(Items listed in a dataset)
———

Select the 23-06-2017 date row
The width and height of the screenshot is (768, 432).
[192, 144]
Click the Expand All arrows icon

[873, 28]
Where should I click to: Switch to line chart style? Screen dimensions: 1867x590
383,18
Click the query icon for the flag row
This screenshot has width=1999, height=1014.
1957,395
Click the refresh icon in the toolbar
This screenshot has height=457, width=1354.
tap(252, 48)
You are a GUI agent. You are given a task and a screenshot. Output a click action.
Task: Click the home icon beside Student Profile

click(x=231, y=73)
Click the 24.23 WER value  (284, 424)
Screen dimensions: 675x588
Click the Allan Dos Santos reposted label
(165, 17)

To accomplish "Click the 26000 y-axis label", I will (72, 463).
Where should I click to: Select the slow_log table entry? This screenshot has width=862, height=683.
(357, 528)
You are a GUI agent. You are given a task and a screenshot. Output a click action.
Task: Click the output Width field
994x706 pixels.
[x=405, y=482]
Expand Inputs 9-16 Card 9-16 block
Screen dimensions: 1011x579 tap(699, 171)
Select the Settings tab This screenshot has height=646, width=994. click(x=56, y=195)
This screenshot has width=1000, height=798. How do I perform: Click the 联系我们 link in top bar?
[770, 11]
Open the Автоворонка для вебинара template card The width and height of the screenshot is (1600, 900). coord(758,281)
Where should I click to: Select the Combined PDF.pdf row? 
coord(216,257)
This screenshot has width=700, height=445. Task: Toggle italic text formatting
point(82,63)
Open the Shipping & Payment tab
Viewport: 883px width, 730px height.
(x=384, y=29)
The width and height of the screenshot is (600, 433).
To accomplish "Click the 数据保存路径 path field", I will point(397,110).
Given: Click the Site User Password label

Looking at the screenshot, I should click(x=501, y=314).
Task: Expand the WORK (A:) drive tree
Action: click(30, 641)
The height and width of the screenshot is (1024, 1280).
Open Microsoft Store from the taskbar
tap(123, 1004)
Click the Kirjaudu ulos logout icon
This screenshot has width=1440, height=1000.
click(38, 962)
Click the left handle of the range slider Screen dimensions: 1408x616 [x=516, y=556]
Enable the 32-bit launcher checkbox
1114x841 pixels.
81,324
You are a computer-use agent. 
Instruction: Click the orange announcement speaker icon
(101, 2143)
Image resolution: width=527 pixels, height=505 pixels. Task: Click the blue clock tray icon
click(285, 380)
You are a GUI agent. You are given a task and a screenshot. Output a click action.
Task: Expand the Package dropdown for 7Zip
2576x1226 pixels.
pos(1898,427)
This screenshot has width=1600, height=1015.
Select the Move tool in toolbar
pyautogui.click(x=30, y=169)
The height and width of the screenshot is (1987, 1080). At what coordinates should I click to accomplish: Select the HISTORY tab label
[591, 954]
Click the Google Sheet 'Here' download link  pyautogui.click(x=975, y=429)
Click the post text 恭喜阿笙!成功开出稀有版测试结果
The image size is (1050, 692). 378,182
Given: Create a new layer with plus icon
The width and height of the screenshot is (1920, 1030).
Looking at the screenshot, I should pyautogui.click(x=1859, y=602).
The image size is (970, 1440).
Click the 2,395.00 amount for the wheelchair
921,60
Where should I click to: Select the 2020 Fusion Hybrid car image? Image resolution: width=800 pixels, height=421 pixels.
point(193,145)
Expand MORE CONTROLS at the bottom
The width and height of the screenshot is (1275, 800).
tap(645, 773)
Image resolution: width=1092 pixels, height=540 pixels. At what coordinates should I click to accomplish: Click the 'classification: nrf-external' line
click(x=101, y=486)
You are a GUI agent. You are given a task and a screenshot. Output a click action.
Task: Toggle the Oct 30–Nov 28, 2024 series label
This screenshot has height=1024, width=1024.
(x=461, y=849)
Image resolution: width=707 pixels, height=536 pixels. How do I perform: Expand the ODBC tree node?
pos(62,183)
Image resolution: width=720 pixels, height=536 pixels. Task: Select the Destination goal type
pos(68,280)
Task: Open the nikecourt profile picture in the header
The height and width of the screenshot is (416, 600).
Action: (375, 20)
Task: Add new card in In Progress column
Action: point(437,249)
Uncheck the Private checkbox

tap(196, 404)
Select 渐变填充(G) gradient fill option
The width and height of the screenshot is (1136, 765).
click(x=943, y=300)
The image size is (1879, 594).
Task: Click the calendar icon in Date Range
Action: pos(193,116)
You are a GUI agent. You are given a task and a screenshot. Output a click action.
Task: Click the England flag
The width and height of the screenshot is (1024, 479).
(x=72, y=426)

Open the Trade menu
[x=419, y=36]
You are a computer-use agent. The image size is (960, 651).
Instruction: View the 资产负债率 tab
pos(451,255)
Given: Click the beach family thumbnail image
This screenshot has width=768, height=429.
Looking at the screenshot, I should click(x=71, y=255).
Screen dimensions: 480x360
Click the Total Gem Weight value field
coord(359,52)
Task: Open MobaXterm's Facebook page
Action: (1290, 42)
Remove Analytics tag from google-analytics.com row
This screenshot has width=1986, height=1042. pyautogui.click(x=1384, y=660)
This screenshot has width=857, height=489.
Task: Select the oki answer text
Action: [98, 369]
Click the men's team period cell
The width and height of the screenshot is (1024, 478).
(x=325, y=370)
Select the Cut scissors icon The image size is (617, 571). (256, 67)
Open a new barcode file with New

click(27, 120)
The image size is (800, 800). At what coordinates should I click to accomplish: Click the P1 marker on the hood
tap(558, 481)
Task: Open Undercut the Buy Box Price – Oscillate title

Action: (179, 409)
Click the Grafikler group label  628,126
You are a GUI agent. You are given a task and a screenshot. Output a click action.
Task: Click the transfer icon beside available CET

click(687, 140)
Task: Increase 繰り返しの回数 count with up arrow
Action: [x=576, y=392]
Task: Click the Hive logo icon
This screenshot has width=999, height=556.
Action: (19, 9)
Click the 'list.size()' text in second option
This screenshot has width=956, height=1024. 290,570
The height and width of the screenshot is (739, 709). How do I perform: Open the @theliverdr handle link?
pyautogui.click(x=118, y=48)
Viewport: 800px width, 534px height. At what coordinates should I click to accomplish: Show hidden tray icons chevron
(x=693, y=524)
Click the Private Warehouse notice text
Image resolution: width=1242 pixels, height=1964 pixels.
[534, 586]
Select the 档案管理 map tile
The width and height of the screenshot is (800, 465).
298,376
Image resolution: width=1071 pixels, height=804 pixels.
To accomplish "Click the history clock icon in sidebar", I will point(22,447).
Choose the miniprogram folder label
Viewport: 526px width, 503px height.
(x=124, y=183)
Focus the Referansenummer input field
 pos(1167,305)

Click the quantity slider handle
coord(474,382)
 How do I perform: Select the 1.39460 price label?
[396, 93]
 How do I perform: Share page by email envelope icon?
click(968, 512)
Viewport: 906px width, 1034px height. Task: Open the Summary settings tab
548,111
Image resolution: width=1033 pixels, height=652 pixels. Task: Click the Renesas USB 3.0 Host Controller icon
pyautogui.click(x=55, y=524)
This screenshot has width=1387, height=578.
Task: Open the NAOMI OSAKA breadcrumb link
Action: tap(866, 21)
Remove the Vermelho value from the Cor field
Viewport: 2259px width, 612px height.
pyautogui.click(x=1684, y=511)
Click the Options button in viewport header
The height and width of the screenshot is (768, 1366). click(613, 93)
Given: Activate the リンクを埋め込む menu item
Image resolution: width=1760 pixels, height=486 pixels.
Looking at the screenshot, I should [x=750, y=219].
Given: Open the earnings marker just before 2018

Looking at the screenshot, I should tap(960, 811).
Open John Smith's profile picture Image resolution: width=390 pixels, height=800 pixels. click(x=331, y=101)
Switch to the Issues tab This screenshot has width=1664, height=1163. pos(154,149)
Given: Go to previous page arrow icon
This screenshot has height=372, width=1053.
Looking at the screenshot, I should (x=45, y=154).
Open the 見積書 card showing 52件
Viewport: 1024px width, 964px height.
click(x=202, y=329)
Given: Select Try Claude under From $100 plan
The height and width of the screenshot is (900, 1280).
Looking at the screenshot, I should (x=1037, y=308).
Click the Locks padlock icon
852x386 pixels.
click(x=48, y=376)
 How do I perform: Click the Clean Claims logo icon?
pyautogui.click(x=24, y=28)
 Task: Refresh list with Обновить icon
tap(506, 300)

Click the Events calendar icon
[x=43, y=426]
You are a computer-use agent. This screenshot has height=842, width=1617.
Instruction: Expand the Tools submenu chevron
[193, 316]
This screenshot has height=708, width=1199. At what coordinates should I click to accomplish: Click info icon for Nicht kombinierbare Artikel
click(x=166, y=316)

———

- **What is being asked**
Print nothing but the lines from the one that contains "This screenshot has height=708, width=1199." to the final line of the data, both included, exactly as they read.

- **Result**
This screenshot has height=708, width=1199. At what coordinates should I click to accomplish: Click info icon for Nicht kombinierbare Artikel
click(x=166, y=316)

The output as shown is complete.